Para não perder o prazo
- Detalhes
- Andrea
- 04/04/2008
Em agosto de 1954, o encontro anual do movimento Economia e Humanismo teve que ser suspenso porque o suicídio de Vargas fizera a massa popular tomar as ruas da cidade com tal violência que a própria polícia achou melhor recolher-se aos quartéis.
Sob impacto dessas manifestações, um grupo de democrata-cristãos reuniu-se com o diretor de Economia e Humanismo, Padre Lebret, para uma análise da situação.
Meio século depois, as palavras de Lebret merecem ser reproduzidas. Disse ele:
"Trata-se de um povo infantil que está chorando a morte do pai. Hoje, se alguém lhe parecer culpado dessa morte, será trucidado. Mas a massa que está nas ruas não tem projeto político, de modo que toda a energia que está despendendo nas manifestações se esgotará nesses atos de vandalismo. Se houvesse, hoje, um partido comunista organizado, tomaria o poder. Como não há, a massa vai se cansar e voltar para casa".
Em seguida, Lebret sugeriu uma estratégia aos democrata-cristãos: "Essa massa que está chorando a morte de Vargas buscará novo pai. Um candidato a esse posto é o demagogo que vocês puseram no governo de São Paulo (referia-se a Jânio Quadros). Se ele não emplacar e se os democratas não oferecerem uma alternativa aos governos oligárquicos ou populistas, dentro de dez anos, o país estará sob uma ditadura militar".
Ora, estas palavras foram proferidas em agosto de 1954!
Os democrata-cristãos de então não deram ouvidos a Lebret. Junto com os demais democratas e com os partidos de esquerda, entregaram-se ao mais desabrido eleitoralismo.

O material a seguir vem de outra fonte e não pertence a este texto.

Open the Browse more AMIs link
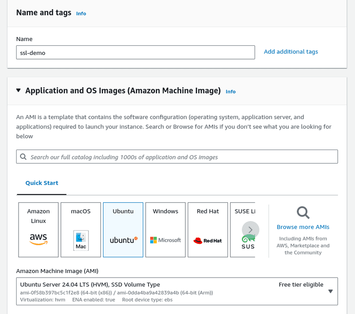 click(303, 227)
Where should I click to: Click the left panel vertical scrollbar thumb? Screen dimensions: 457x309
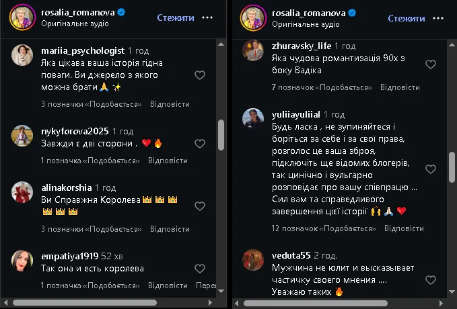click(221, 134)
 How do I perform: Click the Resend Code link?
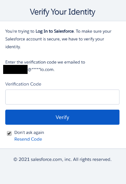(28, 139)
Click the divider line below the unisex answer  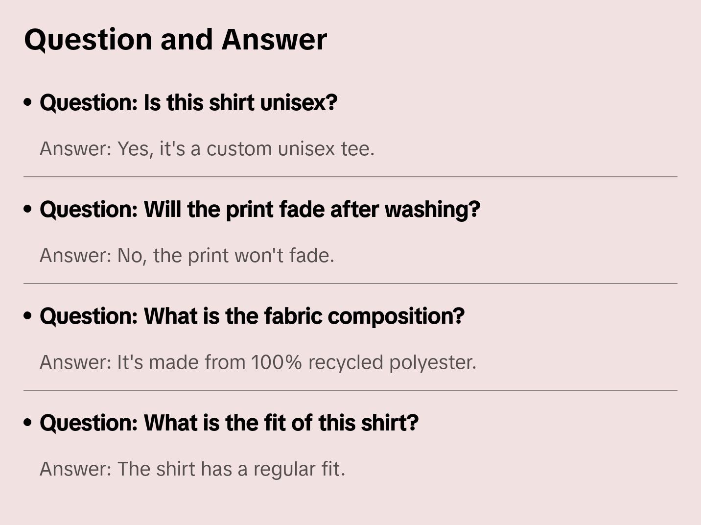(x=351, y=177)
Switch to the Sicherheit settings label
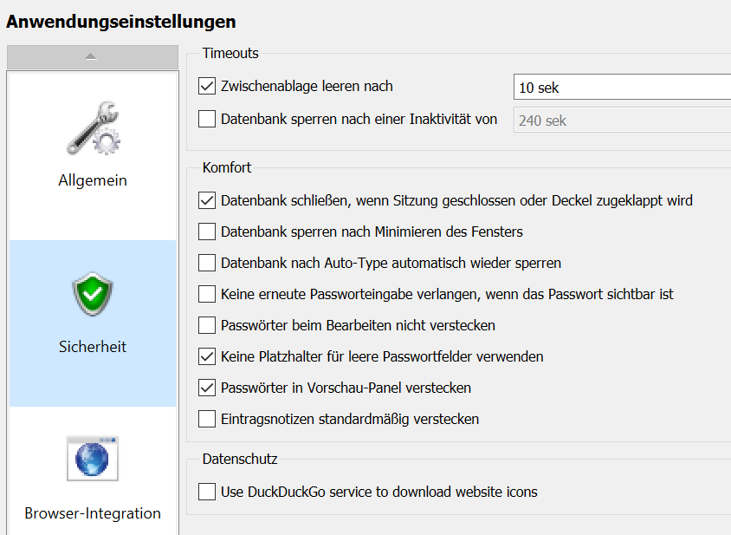The width and height of the screenshot is (731, 535). tap(93, 347)
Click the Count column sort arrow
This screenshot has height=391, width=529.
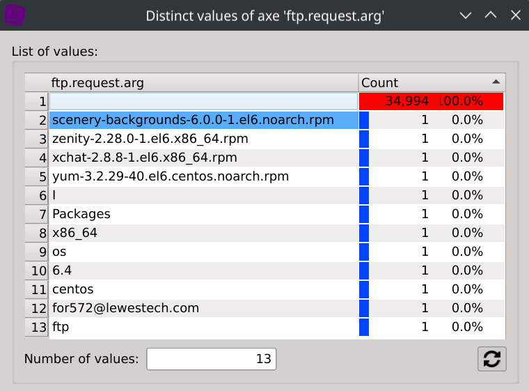[495, 82]
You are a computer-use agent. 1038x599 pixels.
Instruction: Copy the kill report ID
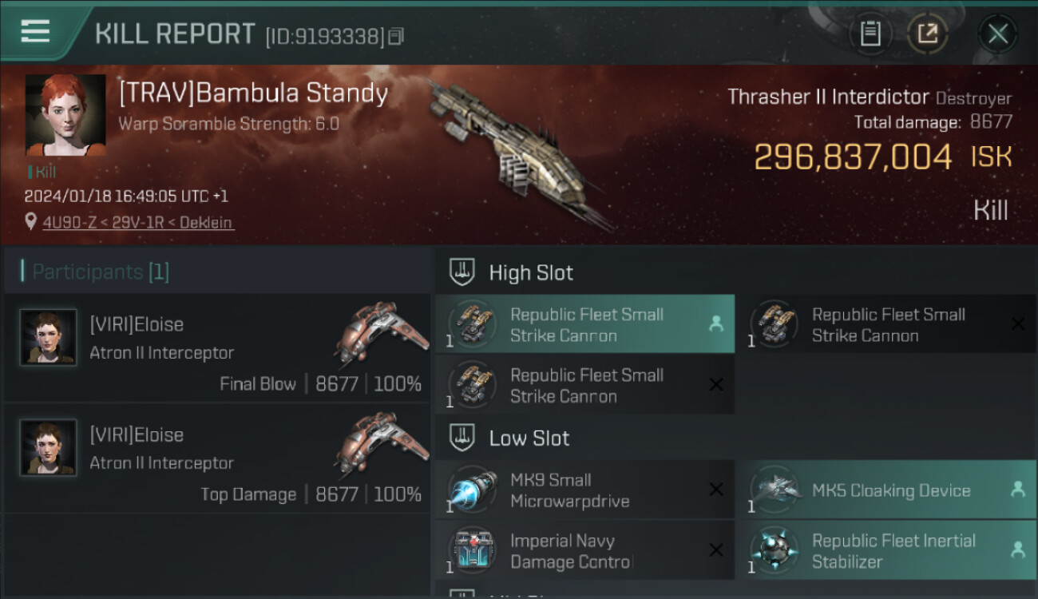(397, 36)

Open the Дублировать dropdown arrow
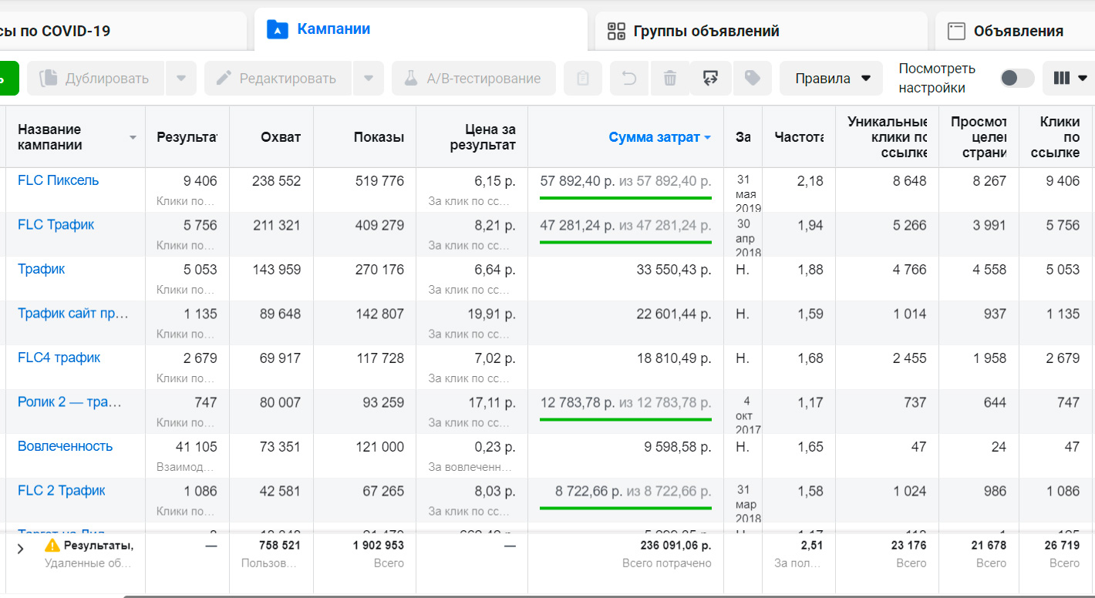pyautogui.click(x=180, y=79)
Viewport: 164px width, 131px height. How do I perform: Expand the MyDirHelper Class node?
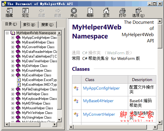pyautogui.click(x=13, y=66)
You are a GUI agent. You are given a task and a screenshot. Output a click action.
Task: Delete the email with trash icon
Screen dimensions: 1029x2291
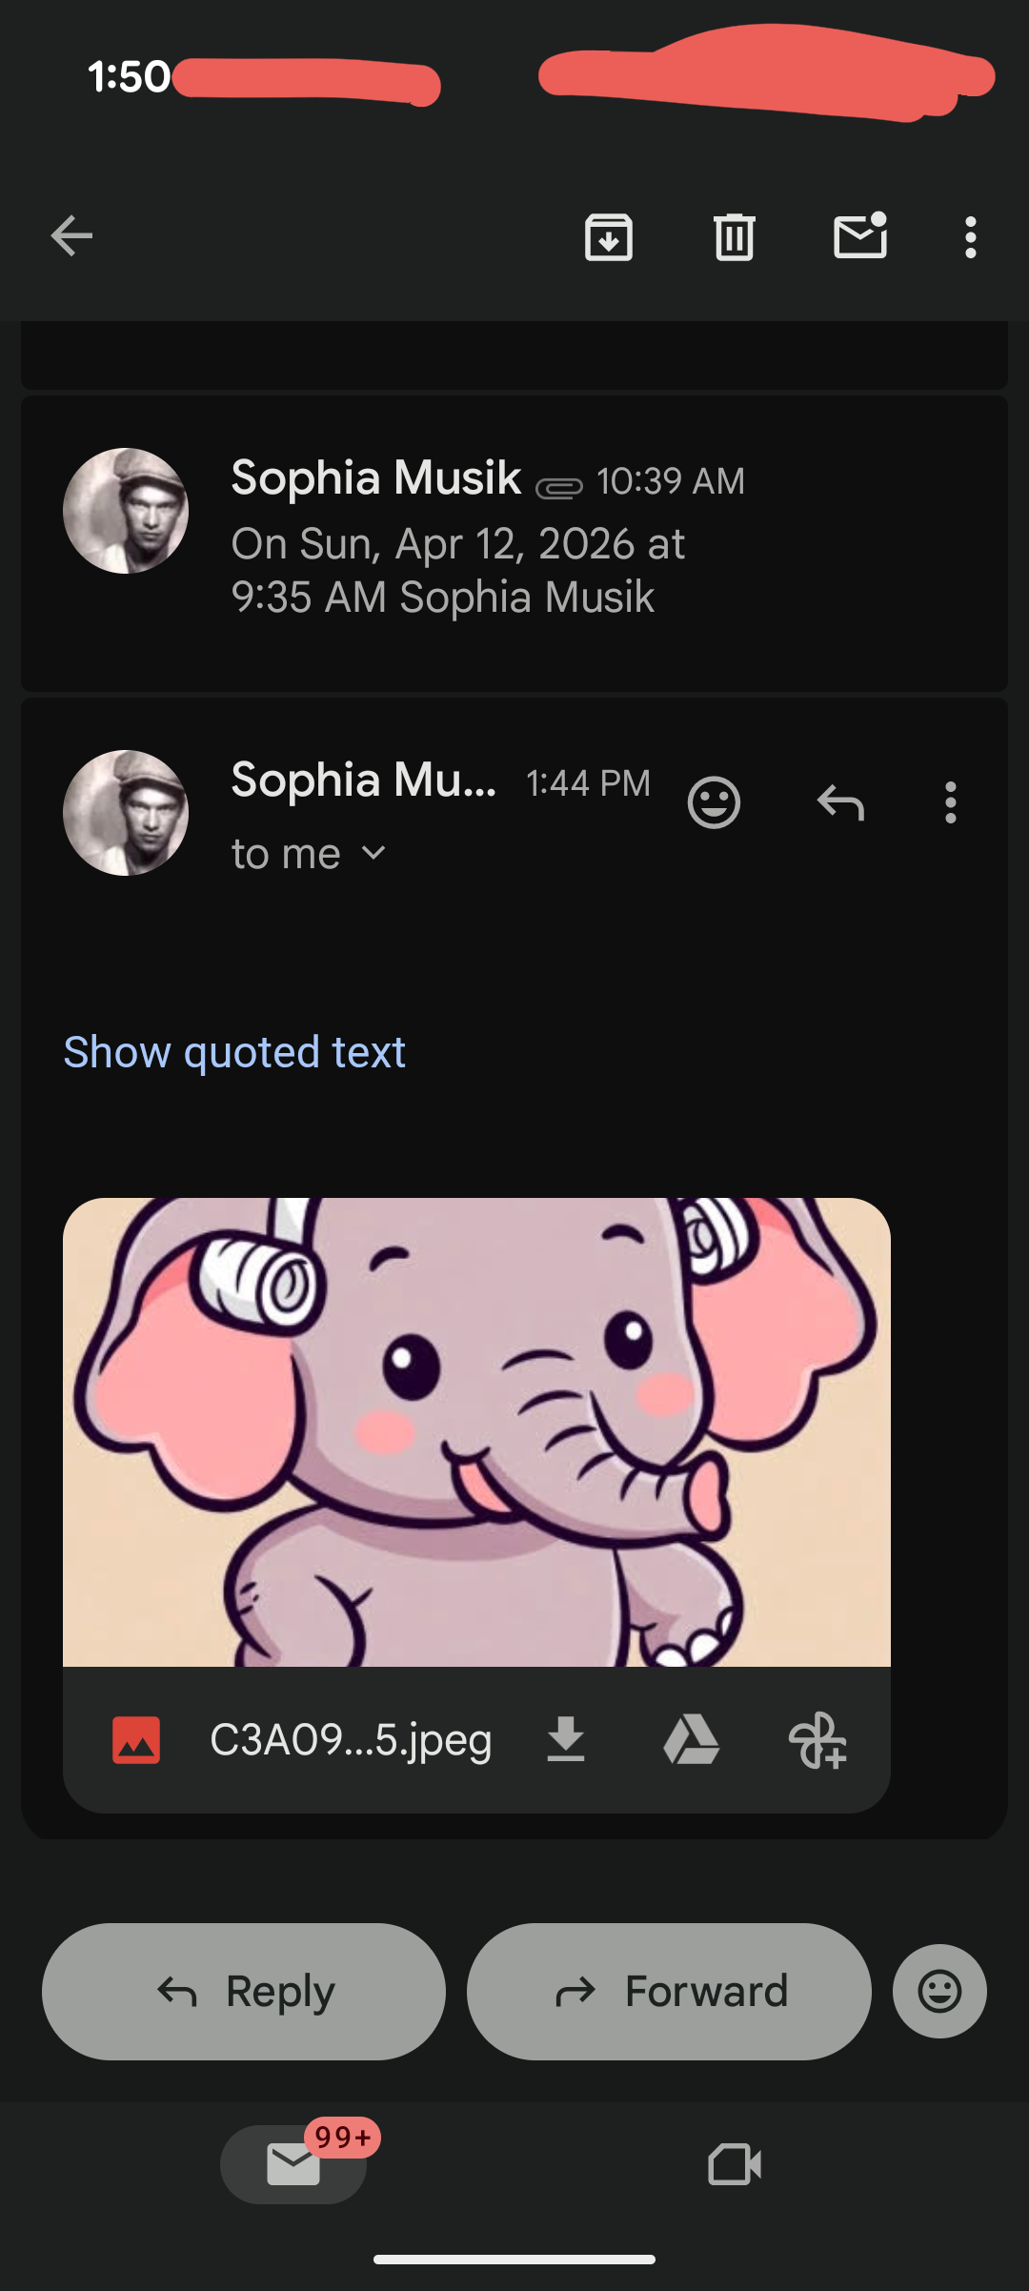click(735, 236)
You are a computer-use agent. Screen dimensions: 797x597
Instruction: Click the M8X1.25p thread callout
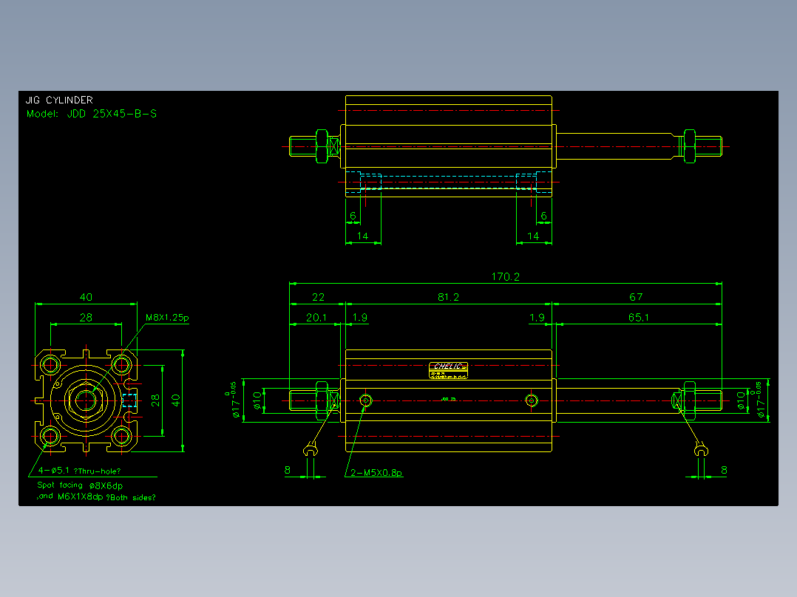tap(167, 318)
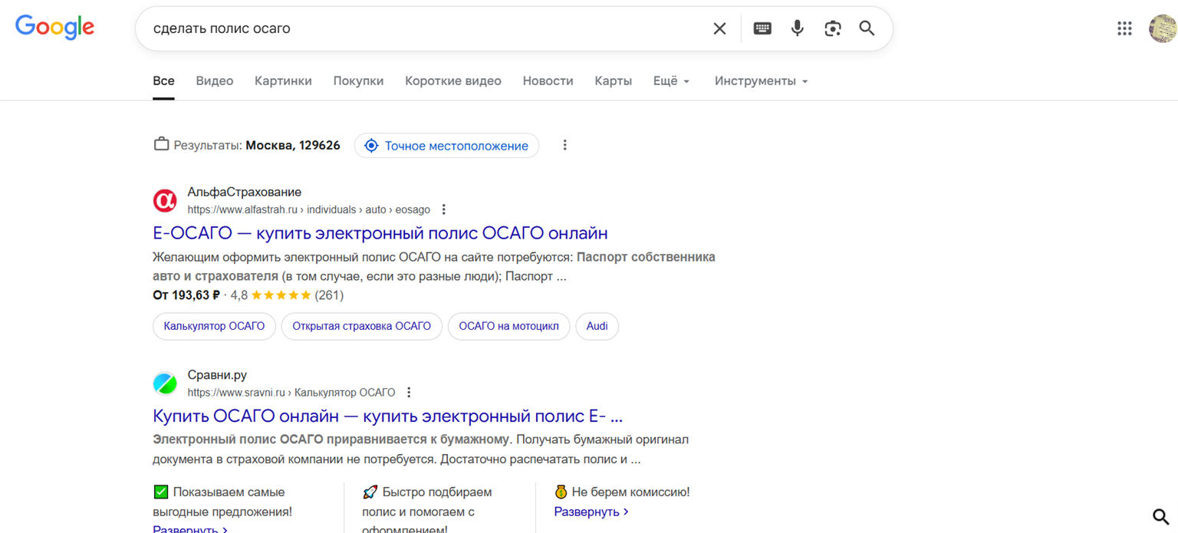The height and width of the screenshot is (533, 1178).
Task: Start voice search with microphone icon
Action: (x=798, y=28)
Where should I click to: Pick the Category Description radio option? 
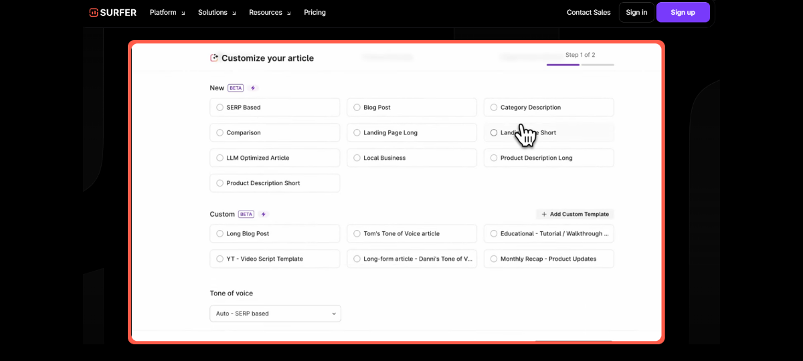(494, 108)
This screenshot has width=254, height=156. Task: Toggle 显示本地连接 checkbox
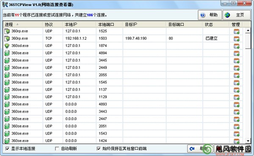click(7, 148)
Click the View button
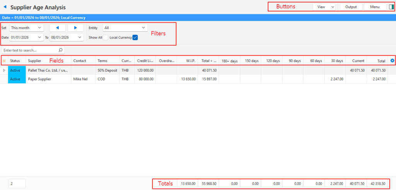Screen dimensions: 396x190 [x=321, y=7]
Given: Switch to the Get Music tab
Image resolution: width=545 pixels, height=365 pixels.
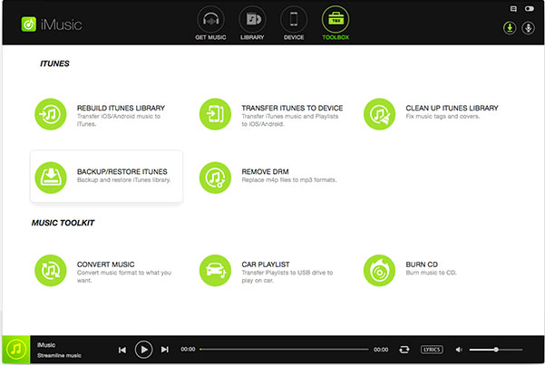Looking at the screenshot, I should 210,23.
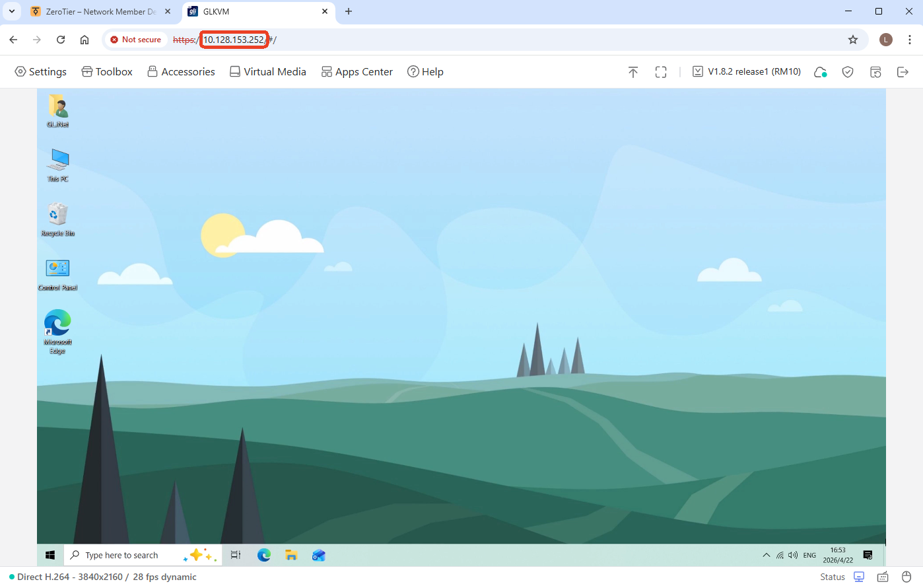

Dez anos depois, quando as contradições do regime burguês fizeram com que as massas populares saíssem novamente às ruas, não havia nenhuma proposta alternativa e nenhuma organização política suficientemente forte para captar a energia do povo. Resultado: vinte anos de ditadura militar!
A aparente calmaria dos tempos presentes não deve enganar ninguém. Mais dia, menos dia, as contradições da sociedade brasileira jogarão, de novo, as massas populares nas ruas. Nessa hora, uma fresta se abrirá na muralha do poder burguês - abertura fugaz, como é da natureza desses processos.
A esquerda dispõe de um prazo (contado em décadas) para preparar-se, a fim de que possa voltar à cena política apta a oferecer uma alternativa revolucionária. Se, nesse prazo, tiver conseguido adquirir real força, a política brasileira mudará de qualidade. Se não tiver sido capaz, novamente amargará outras décadas de marginalização do protagonismo político.